PayQuicker, a fintech firm conducted a research study on the Gig economy covering more than 2,000 gig workers focusing on the global payout market.
The research was led by expert Dr Robert A. Peterson, a professor, The University of Texas at Austin, and John Fleming, Author of Ultimate Gig.
The report also stated that according to Mastercard, a financial services firm, the gig economy will “create an economic impact estimated to exceed $1 trillion dollars in the US, and the number of gig workers is estimated to reach 78 million by the end of 2023.” and the shift from traditional 9-5 work “has a deep impact on the way people expect to work, the hours they work, and how they are paid.” Additionally, it revealed that the gig economy believes in “working multiple gigs, the motivations behind gig work, and how this on-demand economy is shaping on-demand payment preferences.”
Diversity in types of gig work: Key insights
The key findings of the study show that with expanding diversity in the types of jobs available, gig work is being redefined. It extends beyond app-based ride-sharing, encompassing a wide range of industries and sectors.

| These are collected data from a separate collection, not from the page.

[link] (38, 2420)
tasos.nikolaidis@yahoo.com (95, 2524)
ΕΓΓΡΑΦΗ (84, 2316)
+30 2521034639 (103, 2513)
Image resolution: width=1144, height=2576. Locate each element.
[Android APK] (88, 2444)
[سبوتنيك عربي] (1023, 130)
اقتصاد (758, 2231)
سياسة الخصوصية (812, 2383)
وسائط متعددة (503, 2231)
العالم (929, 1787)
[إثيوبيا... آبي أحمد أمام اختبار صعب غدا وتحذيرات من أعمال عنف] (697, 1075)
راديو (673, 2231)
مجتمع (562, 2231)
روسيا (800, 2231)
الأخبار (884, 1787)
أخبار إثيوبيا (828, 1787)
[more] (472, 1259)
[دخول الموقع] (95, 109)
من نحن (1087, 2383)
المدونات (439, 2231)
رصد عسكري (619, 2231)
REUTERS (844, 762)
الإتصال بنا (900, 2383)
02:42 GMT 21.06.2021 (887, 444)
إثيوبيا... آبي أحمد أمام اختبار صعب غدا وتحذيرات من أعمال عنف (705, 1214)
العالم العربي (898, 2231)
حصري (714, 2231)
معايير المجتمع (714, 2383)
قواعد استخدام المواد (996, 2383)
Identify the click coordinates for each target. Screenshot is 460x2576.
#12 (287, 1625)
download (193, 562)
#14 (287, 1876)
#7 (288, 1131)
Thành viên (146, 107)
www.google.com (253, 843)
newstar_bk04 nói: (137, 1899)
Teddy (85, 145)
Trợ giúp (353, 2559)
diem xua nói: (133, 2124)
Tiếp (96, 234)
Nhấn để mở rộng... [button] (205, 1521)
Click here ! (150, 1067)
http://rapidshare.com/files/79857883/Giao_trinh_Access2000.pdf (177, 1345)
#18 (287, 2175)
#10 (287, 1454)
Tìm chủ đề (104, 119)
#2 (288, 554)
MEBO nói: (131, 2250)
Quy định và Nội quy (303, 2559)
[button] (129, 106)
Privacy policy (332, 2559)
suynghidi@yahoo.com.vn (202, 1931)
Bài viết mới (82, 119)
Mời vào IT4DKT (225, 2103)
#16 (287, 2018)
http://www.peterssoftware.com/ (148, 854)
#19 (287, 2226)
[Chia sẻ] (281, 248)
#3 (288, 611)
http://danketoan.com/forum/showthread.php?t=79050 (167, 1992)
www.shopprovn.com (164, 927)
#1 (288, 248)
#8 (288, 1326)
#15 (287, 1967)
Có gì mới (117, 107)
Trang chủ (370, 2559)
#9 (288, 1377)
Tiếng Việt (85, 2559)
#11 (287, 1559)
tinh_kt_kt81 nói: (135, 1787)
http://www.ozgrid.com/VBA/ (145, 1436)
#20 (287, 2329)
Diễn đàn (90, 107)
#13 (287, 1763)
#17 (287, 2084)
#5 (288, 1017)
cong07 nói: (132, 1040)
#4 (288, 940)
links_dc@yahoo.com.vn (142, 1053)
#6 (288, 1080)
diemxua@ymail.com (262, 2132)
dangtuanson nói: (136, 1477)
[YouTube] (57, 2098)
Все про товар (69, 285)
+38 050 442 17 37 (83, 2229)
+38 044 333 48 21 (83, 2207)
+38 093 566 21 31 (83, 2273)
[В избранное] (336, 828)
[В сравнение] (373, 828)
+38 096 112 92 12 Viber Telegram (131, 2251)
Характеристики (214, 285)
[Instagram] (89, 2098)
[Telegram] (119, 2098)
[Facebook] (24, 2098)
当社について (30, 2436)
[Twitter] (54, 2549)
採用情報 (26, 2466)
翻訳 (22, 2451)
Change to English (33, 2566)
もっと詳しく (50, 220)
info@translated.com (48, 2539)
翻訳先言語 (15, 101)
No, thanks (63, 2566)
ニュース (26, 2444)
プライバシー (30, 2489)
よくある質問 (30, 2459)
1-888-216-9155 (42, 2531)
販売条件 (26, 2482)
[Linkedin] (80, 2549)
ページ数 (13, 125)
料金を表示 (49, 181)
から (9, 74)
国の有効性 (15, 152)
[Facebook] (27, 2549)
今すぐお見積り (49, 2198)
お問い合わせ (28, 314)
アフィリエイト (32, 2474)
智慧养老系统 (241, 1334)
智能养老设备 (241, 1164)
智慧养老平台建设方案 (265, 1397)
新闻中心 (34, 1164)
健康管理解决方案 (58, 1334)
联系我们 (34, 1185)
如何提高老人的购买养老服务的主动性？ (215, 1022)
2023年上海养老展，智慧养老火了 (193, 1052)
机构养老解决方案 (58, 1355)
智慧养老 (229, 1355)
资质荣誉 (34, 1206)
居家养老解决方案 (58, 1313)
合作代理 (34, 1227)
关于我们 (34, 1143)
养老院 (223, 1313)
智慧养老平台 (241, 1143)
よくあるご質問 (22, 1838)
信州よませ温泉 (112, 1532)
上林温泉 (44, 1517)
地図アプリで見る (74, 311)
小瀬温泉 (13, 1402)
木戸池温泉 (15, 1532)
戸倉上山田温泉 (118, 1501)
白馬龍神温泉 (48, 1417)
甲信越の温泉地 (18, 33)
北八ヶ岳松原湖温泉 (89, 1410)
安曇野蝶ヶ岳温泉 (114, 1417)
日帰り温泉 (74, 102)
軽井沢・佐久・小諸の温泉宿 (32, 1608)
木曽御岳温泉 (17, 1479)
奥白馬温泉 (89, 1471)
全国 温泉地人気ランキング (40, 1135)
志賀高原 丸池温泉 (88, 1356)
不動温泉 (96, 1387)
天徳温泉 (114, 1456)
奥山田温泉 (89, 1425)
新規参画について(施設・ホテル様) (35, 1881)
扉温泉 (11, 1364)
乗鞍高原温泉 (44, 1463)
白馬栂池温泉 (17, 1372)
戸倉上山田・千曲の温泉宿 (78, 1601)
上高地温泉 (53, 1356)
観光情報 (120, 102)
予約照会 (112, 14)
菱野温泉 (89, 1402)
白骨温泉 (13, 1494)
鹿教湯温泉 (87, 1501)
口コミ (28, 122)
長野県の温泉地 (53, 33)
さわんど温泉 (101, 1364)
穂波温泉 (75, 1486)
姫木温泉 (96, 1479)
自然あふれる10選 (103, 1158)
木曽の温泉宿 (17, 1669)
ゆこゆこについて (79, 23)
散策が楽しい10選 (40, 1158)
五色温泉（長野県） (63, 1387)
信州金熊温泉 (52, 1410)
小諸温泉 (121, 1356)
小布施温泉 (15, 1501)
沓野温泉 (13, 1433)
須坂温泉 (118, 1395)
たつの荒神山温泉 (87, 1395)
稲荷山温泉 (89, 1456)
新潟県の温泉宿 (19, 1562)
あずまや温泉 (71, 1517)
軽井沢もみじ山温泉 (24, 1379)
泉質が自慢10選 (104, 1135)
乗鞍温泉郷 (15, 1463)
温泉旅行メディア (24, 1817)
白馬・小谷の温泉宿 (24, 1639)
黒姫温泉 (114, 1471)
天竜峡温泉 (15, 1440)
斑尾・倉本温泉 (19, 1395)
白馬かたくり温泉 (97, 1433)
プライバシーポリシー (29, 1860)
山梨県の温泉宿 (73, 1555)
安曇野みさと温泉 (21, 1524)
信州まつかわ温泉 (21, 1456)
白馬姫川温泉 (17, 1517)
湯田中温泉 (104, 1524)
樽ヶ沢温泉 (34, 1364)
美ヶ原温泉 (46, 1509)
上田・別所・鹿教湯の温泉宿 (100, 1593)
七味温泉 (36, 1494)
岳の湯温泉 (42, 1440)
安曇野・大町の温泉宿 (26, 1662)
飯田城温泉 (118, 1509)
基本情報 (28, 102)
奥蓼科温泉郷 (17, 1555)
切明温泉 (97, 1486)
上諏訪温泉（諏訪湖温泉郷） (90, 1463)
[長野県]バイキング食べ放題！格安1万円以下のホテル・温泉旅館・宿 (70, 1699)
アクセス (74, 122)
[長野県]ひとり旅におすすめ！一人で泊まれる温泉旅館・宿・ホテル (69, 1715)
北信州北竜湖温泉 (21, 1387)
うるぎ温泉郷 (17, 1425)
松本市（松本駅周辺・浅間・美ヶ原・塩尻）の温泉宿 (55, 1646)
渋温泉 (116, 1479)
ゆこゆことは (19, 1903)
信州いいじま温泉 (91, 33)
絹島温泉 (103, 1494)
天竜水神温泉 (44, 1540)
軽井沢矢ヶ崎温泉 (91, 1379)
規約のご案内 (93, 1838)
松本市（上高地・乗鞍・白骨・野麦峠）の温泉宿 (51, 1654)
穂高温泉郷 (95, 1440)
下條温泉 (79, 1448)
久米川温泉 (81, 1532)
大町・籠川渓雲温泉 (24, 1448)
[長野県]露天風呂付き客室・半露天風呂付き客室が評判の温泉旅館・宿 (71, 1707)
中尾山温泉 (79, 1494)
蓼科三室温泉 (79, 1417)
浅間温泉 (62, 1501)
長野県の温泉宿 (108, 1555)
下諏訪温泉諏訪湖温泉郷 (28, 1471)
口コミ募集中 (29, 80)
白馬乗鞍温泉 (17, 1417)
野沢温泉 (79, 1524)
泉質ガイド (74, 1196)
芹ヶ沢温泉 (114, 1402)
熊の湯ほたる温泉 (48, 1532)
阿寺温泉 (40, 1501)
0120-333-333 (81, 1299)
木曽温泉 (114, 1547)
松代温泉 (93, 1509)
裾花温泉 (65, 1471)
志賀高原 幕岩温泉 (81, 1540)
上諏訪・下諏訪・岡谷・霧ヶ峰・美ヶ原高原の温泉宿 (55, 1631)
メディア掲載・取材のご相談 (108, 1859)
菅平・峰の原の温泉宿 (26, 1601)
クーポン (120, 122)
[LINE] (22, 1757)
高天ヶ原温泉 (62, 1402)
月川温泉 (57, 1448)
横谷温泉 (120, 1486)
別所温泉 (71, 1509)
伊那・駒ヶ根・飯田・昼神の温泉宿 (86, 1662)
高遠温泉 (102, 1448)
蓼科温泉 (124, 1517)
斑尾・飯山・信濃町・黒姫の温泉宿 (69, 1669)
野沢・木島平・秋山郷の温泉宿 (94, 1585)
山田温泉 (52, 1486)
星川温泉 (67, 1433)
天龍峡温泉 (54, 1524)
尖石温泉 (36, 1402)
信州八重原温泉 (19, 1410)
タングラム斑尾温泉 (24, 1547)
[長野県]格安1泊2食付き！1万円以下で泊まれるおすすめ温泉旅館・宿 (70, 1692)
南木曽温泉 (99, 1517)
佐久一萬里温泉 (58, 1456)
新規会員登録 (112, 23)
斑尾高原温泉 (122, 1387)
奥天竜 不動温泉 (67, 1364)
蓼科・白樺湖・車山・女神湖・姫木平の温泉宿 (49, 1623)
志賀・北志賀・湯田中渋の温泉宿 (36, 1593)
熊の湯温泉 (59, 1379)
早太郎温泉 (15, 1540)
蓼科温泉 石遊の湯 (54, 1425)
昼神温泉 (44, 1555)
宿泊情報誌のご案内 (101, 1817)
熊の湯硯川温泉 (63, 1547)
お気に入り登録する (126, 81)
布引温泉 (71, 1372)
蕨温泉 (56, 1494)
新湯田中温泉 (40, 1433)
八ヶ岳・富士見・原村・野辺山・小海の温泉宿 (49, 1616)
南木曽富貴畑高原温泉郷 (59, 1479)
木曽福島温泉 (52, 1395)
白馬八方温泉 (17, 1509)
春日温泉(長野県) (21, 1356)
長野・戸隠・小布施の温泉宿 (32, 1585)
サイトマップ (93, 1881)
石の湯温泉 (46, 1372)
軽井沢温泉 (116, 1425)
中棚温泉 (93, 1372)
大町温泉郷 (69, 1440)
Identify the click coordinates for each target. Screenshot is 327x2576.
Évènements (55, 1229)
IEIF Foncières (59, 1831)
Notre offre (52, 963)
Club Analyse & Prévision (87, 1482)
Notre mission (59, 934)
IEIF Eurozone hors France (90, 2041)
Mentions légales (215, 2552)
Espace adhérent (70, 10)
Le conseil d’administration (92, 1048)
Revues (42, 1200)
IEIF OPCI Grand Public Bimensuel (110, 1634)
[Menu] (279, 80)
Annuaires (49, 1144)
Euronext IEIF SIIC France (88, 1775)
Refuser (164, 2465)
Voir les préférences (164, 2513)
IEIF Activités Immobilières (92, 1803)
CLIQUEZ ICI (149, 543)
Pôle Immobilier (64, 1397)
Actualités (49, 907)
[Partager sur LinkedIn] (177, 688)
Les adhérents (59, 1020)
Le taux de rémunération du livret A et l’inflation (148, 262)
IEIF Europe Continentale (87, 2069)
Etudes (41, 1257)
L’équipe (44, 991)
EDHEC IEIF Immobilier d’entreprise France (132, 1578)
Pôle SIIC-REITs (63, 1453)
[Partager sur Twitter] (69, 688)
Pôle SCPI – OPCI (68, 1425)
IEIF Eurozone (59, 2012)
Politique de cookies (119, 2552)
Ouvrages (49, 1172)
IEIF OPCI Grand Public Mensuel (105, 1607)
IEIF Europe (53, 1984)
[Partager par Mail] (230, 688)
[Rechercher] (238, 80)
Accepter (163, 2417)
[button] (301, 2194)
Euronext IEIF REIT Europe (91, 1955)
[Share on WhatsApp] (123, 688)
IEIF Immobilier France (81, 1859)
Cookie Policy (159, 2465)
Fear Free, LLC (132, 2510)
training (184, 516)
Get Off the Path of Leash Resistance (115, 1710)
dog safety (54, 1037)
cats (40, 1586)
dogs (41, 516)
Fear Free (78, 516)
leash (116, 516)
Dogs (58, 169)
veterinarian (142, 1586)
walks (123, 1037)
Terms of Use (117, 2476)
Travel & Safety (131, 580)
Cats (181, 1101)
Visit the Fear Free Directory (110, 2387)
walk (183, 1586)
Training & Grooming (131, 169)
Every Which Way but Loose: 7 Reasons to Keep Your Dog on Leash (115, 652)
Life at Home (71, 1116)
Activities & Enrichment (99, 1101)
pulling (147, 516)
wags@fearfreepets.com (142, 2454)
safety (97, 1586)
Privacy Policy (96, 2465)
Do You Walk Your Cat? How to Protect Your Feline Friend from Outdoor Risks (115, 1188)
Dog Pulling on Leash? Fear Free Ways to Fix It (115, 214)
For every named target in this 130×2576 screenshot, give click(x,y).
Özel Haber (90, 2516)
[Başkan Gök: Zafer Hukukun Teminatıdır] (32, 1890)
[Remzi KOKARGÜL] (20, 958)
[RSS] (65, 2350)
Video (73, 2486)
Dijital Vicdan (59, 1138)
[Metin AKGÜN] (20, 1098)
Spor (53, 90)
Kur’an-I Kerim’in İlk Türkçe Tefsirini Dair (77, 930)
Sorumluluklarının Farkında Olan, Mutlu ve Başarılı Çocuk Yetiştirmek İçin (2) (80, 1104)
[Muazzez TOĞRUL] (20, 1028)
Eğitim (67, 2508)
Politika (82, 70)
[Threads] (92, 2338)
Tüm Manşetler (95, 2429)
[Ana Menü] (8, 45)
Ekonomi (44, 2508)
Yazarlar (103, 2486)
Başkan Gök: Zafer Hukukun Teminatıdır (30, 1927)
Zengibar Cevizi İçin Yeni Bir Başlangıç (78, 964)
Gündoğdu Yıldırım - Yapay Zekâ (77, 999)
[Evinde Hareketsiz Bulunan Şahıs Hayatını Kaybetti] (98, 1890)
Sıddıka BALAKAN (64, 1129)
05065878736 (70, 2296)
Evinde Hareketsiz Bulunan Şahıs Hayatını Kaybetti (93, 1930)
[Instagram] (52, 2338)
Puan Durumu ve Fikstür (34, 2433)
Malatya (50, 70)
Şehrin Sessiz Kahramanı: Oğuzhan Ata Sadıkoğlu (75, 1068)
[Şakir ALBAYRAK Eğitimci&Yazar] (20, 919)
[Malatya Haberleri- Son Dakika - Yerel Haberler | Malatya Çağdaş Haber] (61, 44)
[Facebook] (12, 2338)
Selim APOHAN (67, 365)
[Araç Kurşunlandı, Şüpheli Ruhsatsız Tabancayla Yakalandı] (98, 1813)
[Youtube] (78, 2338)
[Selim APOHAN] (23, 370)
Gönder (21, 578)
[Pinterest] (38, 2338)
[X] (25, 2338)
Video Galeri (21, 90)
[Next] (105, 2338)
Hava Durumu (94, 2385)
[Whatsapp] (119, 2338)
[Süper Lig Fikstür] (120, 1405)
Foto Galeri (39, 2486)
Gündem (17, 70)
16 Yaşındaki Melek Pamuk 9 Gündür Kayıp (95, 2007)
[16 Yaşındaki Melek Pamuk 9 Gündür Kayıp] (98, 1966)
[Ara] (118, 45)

- With 13% participation, restaurants, grocery and delivery are one of the most trending gigs
- Whereas ride-sharing/transportation services have 8% participation,
- Child-care or elder-care services have 7% participation, followed by
- Freelance photography, graphic design, and copyediting show 4% participation
Insights into the factors influencing gig work volume
Interestingly, the study shows that 60% of the participants “work multiple gigs, of which 23% have more than three gigs.” As per the report, people enter gig work with realistic expectations about potential earnings.
- Around 55% of participants shared that they worked just one gig hoping to earn nearly US$300 per month.
- However, as many as 13% of participants disclosed they earned over US$1,000 for a single gig.
- Surprisingly, 25% of participants shared that they enjoy freelancing or utilising their spare time to explore different interests. This is why, more than money, interests and utilising spare time drive them to take up gig work.
- Gig work offers freedom, flexibility and intentionality, along with demand in the way gig workers expect to be paid.
- About 46% shared that they took up gig work for financial reasons. However, it was not ‘extra money’ but ‘intentional money’ that they were seeking through this gig work.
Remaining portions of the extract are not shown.